This is a bit like hauling coal to Newcastle, but I have talked to a few local folk recently who did not know from where their water comes.
The agricultural community in and around Pembroke is acutely aware of the importance of water and rainfall. The business and construction industry in the south end of the county is painfully aware of what happens to a community’s economy when government turns the water tap off.
In spite of this, many people seem to be able to go through their day-to-day lives oblivious to the sources of their water and the basics of how that water reaches them. It would not be such a concern, but water is becoming an ever-increasing issue locally, nationally and globally. On the personal level, we can live without food for about three months, without water for three days and without air for three minutes.
So, right to the question that prompted this week’s column: “We live on a golf course and are worried that the chemicals and fertilizers they use will get into our drinking water.”
First, you are not drinking water that comes from the golf course. If you are in a subdivision you are either on a private well serving your subdivision or you are on a public water system.
In Bryan County and most of southeast Georgia, our drinking water is groundwater from the Floridan Aquifer. The Floridan Aquifer is a huge sea of fresh water that underlies all of Florida and up the East Coast past Charleston, extending on a line from north of Charleston to just southeast of Macon and down into southern Alabama past Mobile and into Louisiana. Miami, Savannah, Charleston, Orlando, Tampa, Panama City, Mobile and all the smaller towns in between all have their straws sucking water from the same underground pool.
An easy way to think of this is to make a seven-layer yellow cake with chocolate icing. Next set one corner of the cake on an upside-down dessert plate so the cake and its layers have a slant to them. Now push down the top layers on the high corner until they are level with the low corner.
At the most elevated end, the fourth layer down is almost at the surface. This represents Port Royal Sound and Hilton Head Island where the Floridan is exposed in the bottom of Port Royal Sound. Farther down at the Ogeechee and Richmond Hill, the fifth layer is two hundred feet underground. Down at the Florida state line and St. Marys, the Floridan may be five hundred feet down.
Each of the cake layers is a water-bearing layer, and some have better quality water than others. The Floridan water is drinking water quality as it comes out of the ground. The only reason we chlorinate it is to get it through our dirty pipes and secondarily to knock out the sulfur smell.
Yes, all Floridan water has a sulfur smell to it. Expose the water to air and the hydrogen sulfide evolves off almost instantly.
The chocolate icing represents the layers of rock that confine the limestone water bearing layers. These layers protect the water in a layer from contamination from above and below. To get to the Floridan layer, well drillers bore through the top layers of lesser-quality water strata and confining layers until they hit the Floridan. They drill into the Floridan-bearing layer to tap its depth and maximize the yield of the well.
They put a metal or plastic sleeve down the well to the top of the confining layer over the Floridan aquifer to keep contamination from the other layers above it out. The sleeve, called a casing, is also grouted, usually with bentonite clay, to form a seal to keep stuff from the surface from migrating down the outside of the casing.

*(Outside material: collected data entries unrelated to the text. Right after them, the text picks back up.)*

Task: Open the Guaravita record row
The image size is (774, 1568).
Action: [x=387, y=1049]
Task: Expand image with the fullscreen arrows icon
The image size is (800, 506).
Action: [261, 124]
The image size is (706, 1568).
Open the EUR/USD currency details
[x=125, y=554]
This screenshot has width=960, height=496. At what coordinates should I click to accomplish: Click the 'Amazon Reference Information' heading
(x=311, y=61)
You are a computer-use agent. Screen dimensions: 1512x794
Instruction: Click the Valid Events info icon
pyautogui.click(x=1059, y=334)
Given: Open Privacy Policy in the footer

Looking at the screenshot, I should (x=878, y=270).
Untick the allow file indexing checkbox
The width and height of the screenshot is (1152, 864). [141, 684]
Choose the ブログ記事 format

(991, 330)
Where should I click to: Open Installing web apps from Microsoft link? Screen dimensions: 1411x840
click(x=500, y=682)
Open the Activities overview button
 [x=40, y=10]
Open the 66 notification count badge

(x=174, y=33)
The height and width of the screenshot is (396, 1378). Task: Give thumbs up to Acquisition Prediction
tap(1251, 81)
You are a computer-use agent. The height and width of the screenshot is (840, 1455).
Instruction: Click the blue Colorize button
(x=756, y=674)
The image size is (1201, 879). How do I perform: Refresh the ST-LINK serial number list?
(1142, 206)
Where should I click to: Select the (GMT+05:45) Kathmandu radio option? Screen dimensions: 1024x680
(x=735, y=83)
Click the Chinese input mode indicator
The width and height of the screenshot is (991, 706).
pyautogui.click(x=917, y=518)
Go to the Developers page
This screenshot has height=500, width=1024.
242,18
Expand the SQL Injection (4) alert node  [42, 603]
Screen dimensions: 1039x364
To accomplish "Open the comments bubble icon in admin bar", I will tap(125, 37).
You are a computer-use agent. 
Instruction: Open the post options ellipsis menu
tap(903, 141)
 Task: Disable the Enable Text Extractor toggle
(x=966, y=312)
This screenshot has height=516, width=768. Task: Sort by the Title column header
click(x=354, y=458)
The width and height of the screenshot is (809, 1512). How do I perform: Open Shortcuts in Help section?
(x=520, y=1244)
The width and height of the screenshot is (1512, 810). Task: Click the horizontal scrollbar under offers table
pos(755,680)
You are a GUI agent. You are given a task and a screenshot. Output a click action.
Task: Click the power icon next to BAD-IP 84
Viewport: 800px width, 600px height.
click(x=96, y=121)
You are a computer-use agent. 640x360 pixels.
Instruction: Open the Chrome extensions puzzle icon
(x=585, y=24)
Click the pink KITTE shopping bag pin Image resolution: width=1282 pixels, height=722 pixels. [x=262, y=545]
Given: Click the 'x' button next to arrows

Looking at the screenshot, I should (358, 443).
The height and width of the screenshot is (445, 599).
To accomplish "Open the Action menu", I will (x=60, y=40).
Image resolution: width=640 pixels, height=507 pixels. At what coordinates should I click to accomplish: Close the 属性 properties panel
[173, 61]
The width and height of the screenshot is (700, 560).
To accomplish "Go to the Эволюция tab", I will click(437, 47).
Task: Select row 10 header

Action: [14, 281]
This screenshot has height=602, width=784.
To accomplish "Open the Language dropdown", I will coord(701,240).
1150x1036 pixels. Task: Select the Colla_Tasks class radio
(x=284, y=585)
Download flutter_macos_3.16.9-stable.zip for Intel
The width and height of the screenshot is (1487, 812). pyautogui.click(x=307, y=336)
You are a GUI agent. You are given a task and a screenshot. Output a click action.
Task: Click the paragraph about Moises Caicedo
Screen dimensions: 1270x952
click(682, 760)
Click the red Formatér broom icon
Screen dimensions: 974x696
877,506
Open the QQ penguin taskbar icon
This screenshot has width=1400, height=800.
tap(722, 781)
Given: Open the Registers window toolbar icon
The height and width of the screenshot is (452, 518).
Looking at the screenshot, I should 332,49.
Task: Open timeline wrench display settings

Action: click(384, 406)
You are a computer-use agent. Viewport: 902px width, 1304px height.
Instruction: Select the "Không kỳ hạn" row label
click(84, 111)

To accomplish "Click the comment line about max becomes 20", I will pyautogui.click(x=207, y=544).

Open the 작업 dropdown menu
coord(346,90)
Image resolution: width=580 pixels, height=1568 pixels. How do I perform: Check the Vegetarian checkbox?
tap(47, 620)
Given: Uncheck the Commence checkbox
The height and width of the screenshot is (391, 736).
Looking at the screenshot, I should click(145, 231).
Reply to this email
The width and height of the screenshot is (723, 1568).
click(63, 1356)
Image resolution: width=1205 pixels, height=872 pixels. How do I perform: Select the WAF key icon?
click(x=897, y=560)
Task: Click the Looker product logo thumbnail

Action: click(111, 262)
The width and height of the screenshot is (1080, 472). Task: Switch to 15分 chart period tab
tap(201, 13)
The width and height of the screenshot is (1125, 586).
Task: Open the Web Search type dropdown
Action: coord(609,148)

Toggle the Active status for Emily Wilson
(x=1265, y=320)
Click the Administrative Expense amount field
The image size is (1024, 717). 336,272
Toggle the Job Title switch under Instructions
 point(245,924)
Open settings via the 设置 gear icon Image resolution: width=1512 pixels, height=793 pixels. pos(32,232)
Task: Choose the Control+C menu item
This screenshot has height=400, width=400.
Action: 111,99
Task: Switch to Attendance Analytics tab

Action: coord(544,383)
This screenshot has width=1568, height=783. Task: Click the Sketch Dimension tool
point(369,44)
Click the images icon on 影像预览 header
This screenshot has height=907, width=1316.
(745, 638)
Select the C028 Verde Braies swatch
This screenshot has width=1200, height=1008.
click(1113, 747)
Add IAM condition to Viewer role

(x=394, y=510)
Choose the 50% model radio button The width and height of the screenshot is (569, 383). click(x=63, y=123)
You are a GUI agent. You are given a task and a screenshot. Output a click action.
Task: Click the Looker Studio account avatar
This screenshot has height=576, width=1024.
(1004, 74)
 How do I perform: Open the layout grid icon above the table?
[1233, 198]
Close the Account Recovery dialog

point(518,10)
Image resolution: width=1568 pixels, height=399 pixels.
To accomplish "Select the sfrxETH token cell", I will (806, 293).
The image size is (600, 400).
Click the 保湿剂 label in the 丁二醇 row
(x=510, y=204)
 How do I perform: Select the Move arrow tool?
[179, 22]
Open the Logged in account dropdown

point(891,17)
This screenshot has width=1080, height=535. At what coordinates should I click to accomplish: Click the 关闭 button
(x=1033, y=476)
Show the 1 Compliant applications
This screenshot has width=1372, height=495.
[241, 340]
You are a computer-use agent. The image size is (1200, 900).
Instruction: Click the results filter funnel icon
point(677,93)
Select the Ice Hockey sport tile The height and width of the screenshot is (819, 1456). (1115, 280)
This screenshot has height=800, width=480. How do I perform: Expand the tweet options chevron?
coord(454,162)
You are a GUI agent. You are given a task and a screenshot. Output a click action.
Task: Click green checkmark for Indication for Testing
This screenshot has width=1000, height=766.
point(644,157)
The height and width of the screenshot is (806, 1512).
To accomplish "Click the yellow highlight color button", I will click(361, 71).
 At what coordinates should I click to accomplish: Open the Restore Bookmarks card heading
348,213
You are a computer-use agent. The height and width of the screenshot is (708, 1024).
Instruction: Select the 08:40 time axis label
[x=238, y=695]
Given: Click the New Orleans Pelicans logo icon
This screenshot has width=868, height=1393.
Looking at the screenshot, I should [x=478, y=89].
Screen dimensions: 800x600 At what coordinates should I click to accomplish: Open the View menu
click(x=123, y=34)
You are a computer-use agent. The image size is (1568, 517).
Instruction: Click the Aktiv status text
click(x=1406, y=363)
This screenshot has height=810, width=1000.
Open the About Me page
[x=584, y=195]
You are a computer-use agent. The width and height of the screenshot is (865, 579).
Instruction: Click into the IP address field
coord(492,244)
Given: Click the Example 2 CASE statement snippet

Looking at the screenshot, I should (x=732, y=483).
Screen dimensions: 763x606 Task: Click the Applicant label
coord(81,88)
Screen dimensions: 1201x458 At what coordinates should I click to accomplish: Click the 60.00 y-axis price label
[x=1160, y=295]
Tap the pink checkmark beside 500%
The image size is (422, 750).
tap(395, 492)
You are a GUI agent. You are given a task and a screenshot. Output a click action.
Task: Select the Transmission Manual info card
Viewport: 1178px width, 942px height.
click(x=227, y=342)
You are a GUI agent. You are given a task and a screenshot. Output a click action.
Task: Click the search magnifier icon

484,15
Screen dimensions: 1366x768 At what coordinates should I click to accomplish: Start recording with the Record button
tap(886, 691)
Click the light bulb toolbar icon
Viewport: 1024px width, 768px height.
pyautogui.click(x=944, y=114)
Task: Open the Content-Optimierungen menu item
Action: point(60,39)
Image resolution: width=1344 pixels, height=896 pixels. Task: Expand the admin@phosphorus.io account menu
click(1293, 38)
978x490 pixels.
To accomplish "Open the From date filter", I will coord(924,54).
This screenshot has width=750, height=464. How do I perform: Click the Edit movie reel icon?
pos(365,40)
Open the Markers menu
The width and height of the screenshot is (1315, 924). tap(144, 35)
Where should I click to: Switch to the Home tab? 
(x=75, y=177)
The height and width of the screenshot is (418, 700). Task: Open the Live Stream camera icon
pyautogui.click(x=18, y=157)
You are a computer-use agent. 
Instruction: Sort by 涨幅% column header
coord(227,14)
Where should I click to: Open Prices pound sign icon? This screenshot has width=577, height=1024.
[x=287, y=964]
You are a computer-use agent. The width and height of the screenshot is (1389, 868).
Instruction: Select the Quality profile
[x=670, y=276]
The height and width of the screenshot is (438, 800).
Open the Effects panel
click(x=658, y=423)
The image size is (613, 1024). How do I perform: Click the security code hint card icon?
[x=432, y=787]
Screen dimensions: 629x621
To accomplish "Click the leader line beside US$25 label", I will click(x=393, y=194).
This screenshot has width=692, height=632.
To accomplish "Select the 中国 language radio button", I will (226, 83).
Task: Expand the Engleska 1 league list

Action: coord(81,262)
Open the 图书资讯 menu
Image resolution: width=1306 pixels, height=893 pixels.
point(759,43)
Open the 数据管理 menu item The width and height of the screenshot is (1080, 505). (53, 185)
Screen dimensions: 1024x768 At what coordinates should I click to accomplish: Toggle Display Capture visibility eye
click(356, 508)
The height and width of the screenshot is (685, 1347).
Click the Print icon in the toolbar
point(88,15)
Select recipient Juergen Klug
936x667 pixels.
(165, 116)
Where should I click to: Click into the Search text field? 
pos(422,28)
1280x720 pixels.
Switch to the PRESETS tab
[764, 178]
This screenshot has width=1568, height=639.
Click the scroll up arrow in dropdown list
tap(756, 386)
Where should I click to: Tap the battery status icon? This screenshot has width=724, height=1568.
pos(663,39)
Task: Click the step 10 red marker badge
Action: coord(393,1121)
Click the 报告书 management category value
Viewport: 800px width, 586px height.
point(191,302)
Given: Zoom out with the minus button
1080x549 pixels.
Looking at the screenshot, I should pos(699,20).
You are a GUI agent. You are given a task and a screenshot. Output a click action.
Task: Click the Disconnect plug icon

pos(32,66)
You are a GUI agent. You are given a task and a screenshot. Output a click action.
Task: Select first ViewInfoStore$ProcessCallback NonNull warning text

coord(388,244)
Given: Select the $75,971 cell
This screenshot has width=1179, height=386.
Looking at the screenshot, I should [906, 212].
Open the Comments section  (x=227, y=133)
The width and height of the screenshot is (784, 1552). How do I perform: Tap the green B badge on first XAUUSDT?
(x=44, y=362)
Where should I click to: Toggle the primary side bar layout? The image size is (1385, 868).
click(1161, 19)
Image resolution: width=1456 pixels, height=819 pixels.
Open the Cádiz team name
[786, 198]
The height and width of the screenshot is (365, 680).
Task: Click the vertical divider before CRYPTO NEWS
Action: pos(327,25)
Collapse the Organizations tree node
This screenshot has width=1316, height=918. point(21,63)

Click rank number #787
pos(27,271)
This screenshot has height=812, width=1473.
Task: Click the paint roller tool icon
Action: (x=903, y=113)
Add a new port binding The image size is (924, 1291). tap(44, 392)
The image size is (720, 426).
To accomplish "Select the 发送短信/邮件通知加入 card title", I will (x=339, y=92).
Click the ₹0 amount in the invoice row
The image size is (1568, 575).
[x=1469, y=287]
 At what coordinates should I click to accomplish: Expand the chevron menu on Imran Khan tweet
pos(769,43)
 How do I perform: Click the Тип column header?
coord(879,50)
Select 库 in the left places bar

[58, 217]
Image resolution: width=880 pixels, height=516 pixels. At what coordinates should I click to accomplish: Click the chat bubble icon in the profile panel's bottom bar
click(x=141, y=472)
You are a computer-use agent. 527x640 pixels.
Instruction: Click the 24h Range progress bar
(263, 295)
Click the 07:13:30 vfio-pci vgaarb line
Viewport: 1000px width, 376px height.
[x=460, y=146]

I do not know of a single case of any contaminants from the surface ever migrating down a cased and grouted bore more than a couple feet, and that was due to rodent tunnels making a path.
Let me put it this way, when we lime our lawns, the lime changes the pH of the soil – sweetens it – at a rate of about 1 inch per year. The pesticides we have on the market today are designed to degrade in a short time, usually between two to six weeks.
Some are rapidly destroyed by light. Most are broken down by soil microorganisms and used by them for food. Nitrogen is scarfed up by nearly every life form in the soil and battled over so competitively that we don’t even test for it is soil samples sent to the Athens soil lab.
Folk worrying about pesticides applied to the landscape are worrying about the wrong things. The place to worry about pesticides is in the average homeowner’s garage.
The biggest threat from pesticides is faced by firefighters and other first responders when those improperly stored things like paint, pesticides, motor oil, cleaning supplies and fertilizers become a witches brew in a house fire or in a flood.
Want to help the environment? Clean up your garage and store your own chemistry properly.